My kernel boot parameters are taken into account. In my benchmark I am allocating 1GiB of memory that I want to be backed by a 1GiB huge page using:

#define PROTECTION (PROT_READ | PROT_WRITE)
#define FLAGS (MAP_PRIVATE | MAP_ANONYMOUS | MAP_HUGETLB)
uint64_t size = 1UL*1024*1024*1024;
memory = mmap(0, size, PROTECTION, FLAGS, 0, 0);
if (memory == MAP_FAILED) {
    perror("mmap");
    exit(1);
}
sleep(200)

Looking at the /proc/meminfo while the bench is sleeping (sleep call above), we can see that one huge page has been allocated:

AnonHugePages:      4096 kB
HugePages_Total:      10
HugePages_Free:        9
HugePages_Rsvd:        0
HugePages_Surp:        0
Hugepagesize:    1048576 kB

Note: I disabled THP (through the /sys file system) before running the bench, so I guess the AnonHugePages field reported by /proc/meminfo represents the huge pages allocated by THP before stopping it.

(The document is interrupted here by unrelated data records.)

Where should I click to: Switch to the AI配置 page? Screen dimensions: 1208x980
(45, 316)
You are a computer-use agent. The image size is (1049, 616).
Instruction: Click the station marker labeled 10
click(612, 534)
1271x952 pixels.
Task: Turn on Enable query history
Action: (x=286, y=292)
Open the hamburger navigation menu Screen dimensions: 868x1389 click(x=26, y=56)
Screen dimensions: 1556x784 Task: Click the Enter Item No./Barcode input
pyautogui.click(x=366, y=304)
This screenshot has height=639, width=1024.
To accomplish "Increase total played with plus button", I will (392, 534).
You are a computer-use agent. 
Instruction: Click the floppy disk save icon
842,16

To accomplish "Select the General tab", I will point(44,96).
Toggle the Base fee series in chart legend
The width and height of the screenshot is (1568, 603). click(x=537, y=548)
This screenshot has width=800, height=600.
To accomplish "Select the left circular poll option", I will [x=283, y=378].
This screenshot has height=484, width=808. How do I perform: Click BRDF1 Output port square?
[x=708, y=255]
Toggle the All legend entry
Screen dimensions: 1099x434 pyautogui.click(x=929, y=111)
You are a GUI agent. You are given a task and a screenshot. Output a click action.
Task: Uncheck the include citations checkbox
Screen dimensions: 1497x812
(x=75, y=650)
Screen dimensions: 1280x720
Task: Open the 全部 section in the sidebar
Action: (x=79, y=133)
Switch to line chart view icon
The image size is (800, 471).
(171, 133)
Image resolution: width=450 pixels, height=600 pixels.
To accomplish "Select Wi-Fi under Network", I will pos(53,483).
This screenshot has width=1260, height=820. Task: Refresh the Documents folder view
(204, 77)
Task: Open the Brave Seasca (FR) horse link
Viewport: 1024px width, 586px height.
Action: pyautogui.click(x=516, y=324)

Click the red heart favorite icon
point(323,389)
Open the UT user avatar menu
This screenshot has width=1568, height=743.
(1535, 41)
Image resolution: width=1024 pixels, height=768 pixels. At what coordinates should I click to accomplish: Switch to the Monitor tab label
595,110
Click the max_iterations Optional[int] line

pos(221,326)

At this point we can think that all is fine, but unfortunately my bench leads me to think that many 2MiB pages are used and not one 1GiB page. Here is the explanation:

This bench randomly access the allocated memory through pointer's chasing: a first step fills the memory to enable pointer chasing (each cell points to another cell) and in a second step the bench navigates through the memory using

pointer = *pointer;

Using the perf_event_open system call, I am counting data TLB read misses for the second step of the bench only. When the memory allocated size is 64MiB, I count a very small number, 0,01 % of my 6400000 memory accesses, of data TLB read misses. All the accesses are saved in the TLB. In other words, 64MiB of memory can be kept in the TLB. As soon as the allocated memory size is greater than 64 MiB I see data tlb read misses. For a memory size equals to 128 MiB, I have 50% of my 6400000 memory accesses that missed in the TLB. 64MiB appears to be the size that can fit in the TLB and 64MiB = 32 entries (as reportd below) * 2MiB pages. I conclude that I am not using 1GiB pages but 2MiB ones.

Can you see any explanation for that behavior ?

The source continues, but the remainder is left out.